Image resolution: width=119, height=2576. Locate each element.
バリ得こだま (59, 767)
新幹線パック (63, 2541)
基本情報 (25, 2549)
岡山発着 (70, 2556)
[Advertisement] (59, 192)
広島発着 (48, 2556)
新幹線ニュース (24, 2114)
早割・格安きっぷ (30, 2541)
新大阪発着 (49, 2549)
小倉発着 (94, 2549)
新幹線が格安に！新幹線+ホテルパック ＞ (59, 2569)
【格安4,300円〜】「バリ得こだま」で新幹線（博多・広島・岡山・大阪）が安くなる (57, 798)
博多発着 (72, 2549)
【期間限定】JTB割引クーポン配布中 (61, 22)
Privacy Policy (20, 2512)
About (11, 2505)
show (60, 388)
----
■ Your assignment ■
Filter the records for the string "バリ得こだま" and copy every line that holds it.

■ Written reply ■
バリ得こだま (59, 767)
【格安4,300円〜】「バリ得こだま」で新幹線（博多・広島・岡山・大阪）が安くなる (57, 798)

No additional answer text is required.